What you should do:
Could you transcribe exactly the lines from the one containing "You are a computer-use" through the last line of the records below, leaving out the pictures?

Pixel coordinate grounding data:
╔══

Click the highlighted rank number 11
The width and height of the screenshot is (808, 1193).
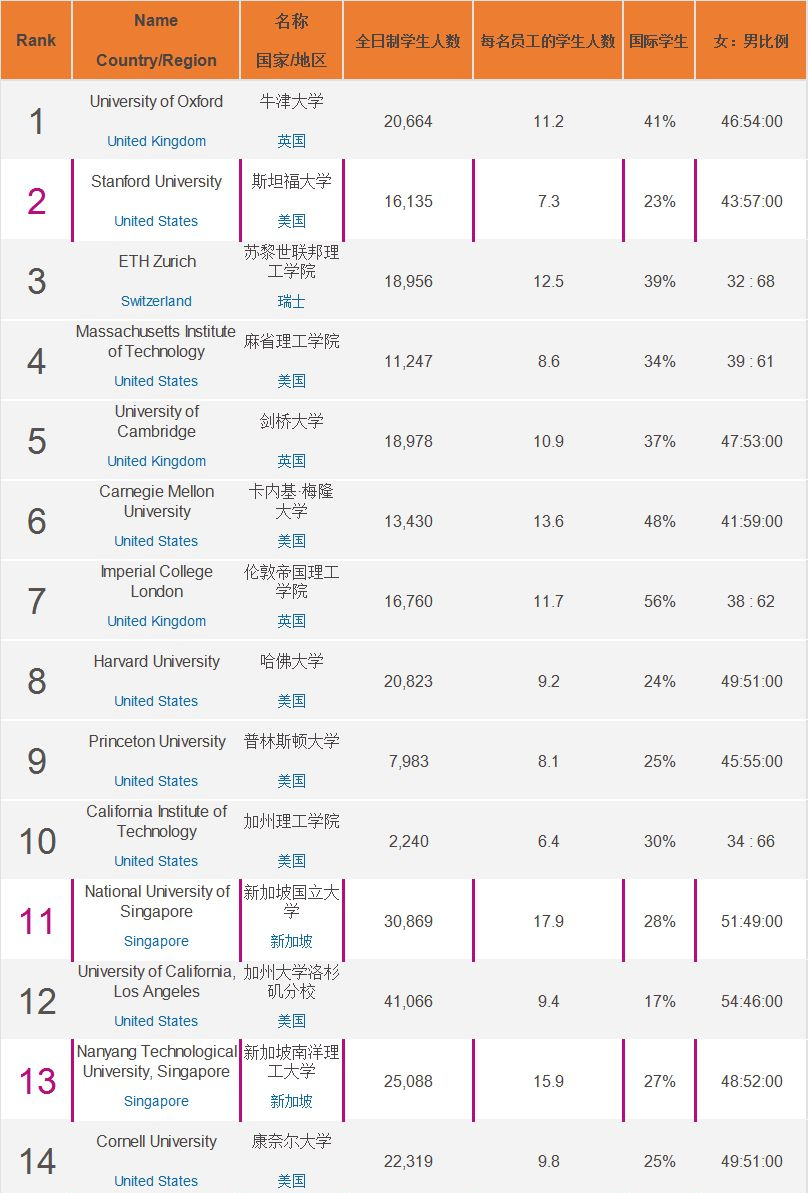point(37,920)
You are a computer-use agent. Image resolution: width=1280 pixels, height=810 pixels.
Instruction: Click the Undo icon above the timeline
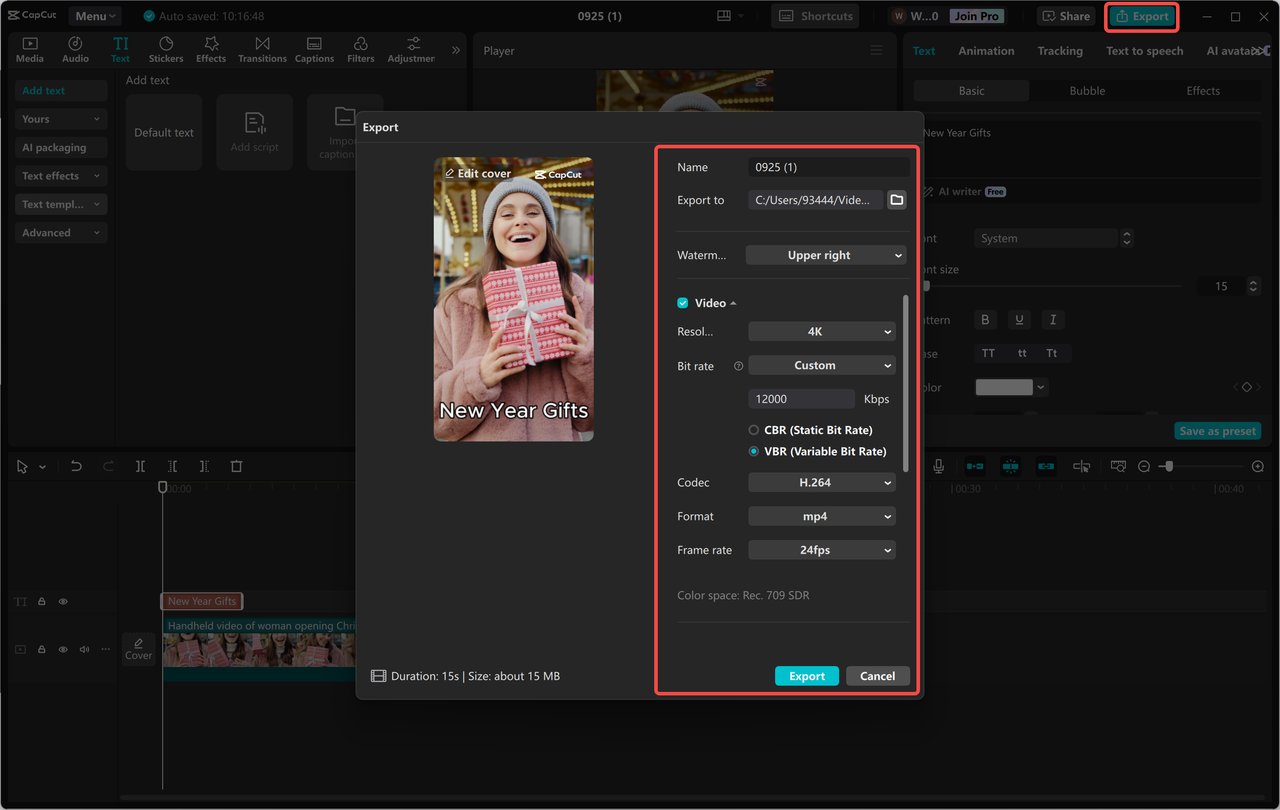point(76,466)
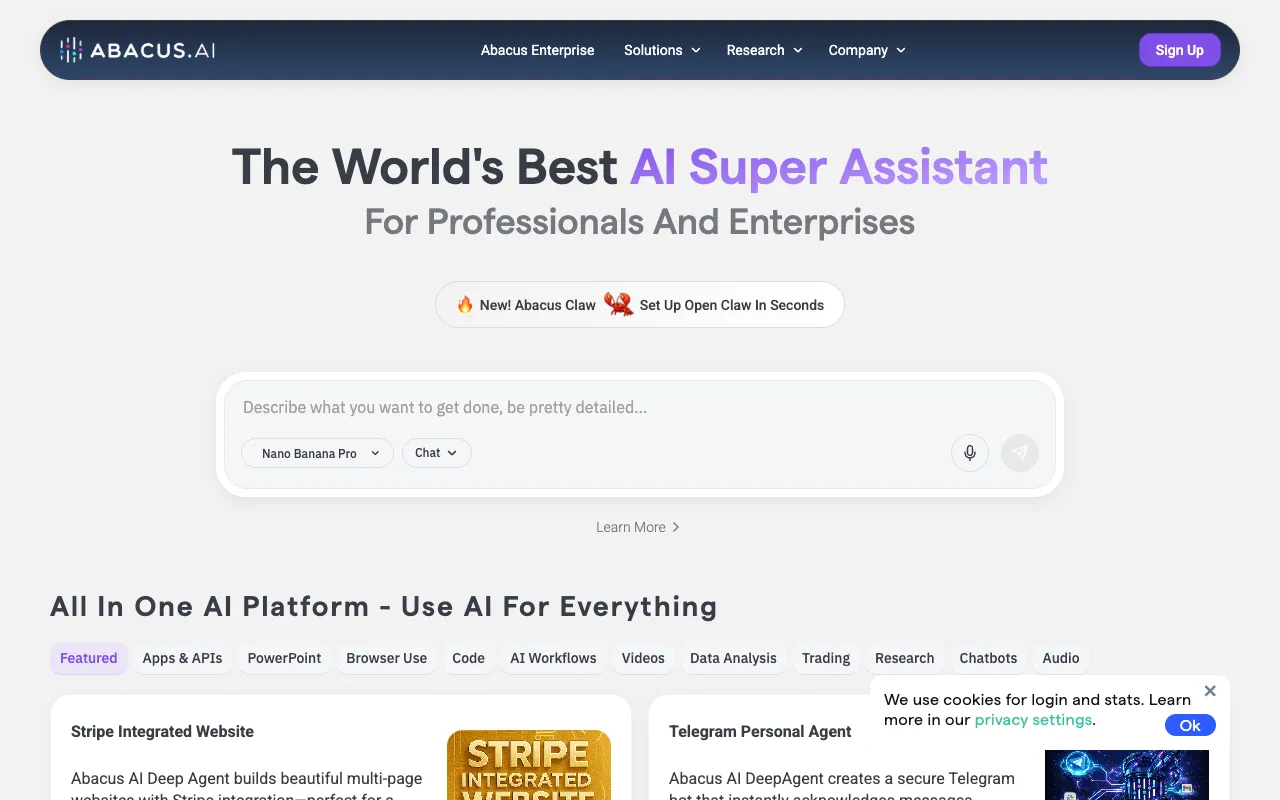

╚══

Written reply:
You are a computer-use agent. Image resolution: width=1280 pixels, height=810 pixels.
Instruction: Click the Undo icon above the timeline
point(76,466)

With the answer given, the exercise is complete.